++++ Input material

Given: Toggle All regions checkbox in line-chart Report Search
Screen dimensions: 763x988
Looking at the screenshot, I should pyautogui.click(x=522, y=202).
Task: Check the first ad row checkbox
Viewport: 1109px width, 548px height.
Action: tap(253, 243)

++++++++
++++ Input material

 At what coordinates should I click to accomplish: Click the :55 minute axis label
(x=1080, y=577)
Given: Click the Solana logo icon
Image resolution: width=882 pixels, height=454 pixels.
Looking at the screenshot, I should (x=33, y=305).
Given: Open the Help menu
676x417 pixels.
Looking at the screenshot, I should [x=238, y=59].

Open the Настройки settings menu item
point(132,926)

++++++++
++++ Input material

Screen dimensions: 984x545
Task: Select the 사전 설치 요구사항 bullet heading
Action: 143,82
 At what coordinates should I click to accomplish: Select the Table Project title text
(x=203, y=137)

++++++++

Problem requirements:
Determine how many lines of the data include the word "Given". Reply with the count and no other text.

Answer:
3